Asthma is a chronic condition in which sufferers may have occasional or frequent exacerbations resulting in visits to the emergency department (ED). Aminophylline has been used extensively to treat exacerbations in acute asthma settings; however, it's role is unclear especially with respect to any additional benefit when added to inhaled beta(2)-agonists.

To determine the magnitude of effect of the addition of intravenous aminophylline to inhaled beta(2)-agonists in adult patients with acute asthma treated in the ED setting.

We identified trials from the Cochrane Airways Group register (derived from MEDLINE, EMBASE, CINAHL standardised searches) and handsearched respiratory journals and meeting abstracts. Two independent review authors screened and obtained potentially relevant articles and handsearched their bibliographic lists for additional articles. In the original version of this review published in 2000 we included searches of the database up to 1999. The 2012 review was updated with a revised search from inception to September 2012.

Randomised controlled trials comparing intravenous aminophylline versus placebo in adults with acute asthma and treated with inhaled beta(2)-agonists. We included patients who were treated with or without corticosteroids or other bronchodilators provided this was not part of the randomised treatment.

Two review authors independently extracted data and one review author entered data into RevMan, which was checked by a second review author. Results are reported as mean differences (MD) or odds ratios (OR) with 95% confidential intervals (CI).

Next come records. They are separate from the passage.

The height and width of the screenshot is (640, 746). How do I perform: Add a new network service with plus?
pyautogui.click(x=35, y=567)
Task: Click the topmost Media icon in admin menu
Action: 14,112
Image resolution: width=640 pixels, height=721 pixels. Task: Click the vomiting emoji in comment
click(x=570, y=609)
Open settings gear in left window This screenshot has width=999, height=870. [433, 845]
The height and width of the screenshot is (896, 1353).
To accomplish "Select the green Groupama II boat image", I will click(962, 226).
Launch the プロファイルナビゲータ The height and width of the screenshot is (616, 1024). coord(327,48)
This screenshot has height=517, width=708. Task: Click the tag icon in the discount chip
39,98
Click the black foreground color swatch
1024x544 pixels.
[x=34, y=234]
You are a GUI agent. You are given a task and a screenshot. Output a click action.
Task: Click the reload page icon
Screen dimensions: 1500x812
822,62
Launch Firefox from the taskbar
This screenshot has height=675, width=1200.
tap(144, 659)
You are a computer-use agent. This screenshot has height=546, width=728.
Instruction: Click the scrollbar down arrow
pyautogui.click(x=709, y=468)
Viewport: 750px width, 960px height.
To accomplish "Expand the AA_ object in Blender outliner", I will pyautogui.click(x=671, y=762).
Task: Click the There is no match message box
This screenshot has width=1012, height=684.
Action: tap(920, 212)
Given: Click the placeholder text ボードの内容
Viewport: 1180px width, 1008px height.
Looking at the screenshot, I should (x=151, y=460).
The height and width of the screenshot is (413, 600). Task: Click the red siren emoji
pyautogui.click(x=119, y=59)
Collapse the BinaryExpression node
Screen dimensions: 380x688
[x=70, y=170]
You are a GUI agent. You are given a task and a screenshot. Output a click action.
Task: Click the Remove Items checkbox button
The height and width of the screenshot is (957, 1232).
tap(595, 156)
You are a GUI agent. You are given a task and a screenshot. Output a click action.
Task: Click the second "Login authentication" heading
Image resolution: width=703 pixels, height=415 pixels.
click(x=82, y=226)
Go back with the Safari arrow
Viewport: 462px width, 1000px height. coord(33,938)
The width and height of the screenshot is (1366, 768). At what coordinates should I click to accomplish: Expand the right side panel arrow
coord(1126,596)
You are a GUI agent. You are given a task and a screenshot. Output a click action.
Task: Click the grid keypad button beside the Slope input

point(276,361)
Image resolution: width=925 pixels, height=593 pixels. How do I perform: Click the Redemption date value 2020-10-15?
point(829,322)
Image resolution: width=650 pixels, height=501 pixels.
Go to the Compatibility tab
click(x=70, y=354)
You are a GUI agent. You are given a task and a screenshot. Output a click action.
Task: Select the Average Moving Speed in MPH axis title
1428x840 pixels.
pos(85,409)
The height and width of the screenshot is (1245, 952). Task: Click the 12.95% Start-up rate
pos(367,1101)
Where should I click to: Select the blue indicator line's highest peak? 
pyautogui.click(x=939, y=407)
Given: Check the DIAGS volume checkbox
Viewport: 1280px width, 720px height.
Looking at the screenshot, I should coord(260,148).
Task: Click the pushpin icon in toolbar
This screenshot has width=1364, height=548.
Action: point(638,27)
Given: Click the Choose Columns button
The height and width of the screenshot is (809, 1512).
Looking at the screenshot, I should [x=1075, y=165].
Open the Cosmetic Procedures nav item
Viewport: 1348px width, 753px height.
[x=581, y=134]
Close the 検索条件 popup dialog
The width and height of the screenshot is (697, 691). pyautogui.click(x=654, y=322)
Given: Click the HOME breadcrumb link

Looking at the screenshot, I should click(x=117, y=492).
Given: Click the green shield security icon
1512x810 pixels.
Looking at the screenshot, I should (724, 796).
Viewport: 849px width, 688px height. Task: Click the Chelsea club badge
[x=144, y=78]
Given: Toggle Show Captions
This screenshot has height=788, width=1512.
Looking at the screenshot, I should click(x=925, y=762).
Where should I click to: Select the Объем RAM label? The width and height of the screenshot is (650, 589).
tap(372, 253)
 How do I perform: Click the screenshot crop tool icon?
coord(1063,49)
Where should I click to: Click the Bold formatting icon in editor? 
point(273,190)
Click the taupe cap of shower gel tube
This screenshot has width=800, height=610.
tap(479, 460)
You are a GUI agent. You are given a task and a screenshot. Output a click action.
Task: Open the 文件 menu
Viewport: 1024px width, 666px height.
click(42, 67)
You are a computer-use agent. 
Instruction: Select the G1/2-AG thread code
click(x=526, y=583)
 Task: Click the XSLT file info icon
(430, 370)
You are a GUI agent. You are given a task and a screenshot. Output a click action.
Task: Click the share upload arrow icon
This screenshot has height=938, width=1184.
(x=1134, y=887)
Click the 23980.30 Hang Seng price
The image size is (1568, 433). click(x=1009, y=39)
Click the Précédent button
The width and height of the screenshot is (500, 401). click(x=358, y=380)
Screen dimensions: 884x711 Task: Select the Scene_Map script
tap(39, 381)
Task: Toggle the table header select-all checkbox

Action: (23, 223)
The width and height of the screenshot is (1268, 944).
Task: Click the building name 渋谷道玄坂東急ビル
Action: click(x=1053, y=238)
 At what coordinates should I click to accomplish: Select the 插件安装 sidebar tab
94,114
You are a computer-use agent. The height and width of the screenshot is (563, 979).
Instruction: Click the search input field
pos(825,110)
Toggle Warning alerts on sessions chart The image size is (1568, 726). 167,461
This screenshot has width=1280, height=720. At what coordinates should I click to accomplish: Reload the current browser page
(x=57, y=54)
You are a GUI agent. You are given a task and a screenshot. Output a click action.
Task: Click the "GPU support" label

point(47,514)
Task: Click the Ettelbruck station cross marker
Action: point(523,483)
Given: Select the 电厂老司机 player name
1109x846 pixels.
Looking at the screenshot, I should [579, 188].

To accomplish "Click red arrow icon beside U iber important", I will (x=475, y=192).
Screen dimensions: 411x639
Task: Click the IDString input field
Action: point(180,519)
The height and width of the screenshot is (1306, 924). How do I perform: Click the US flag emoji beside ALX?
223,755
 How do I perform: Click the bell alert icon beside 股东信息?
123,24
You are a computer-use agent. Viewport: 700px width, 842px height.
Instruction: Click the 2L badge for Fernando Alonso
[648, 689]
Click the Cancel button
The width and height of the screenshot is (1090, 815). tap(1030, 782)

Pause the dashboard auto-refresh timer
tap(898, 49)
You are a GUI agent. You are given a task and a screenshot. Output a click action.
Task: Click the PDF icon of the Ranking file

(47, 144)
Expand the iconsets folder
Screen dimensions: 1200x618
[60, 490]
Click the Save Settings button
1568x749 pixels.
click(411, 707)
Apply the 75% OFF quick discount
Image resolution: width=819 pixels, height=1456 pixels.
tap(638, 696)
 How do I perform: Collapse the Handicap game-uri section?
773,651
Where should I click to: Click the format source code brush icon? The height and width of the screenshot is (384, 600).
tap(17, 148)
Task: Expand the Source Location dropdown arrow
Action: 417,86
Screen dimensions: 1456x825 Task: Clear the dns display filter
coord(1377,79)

Fifteen studies were included in the previous version of the review, and we included two new studies in this update, although we were unable to pool new data. Overall, the quality of the studies was moderate; concealment of allocation was assessed as clearly adequate in only seven (45%) of the trials. There was significant clinical heterogeneity between studies as the doses of aminophylline and other medications and the severity of the acute asthma varied between studies.There was no statistically significant advantage when adding intravenous aminophylline with respect to hospital admissions (OR 0.58; 95% CI 0.30 to 1.12; 6 studies; n = 315). In 2000 it was found that there was no statistically significant effect of aminophylline on airflow outcomes at any time period; the addition of two trials in 2012 has not challenged this conclusion. People treated with aminophylline and beta(2)-agonists had similar peak expiratory flow (PEF) values compared to those treated with beta(2)-agonists alone at 12 h (MD 8.30 L/min; 95% CI -20.69 to 37.29 L/min) or (MD -1.21% predicted; 95% CI -14.21% to 11.78% predicted) and 24 h (MD 22.20 L/min; 95% CI -56.65 to 101.05 L/min). Two subgroup analyses were performed by grouping studies according to mean baseline airflow limitation (11 studies) and the use of any corticosteroids (nine studies). There was no relationship between baseline airflow limitation or the use of corticosteroids on the effect of aminophylline. Aminophylline-treated patients reported more palpitations/arrhythmias (OR 3.02; 95% CI 1.15 to 7.90; 6 studies; n = 249) and vomiting (OR 4.21; 95% CI 2.20 to 8.07; 7 studies; n = 321); however, no significant difference was found in tremor (OR 2.60; 95% CI 0.62 to 11.02; 5 studies; n = 249).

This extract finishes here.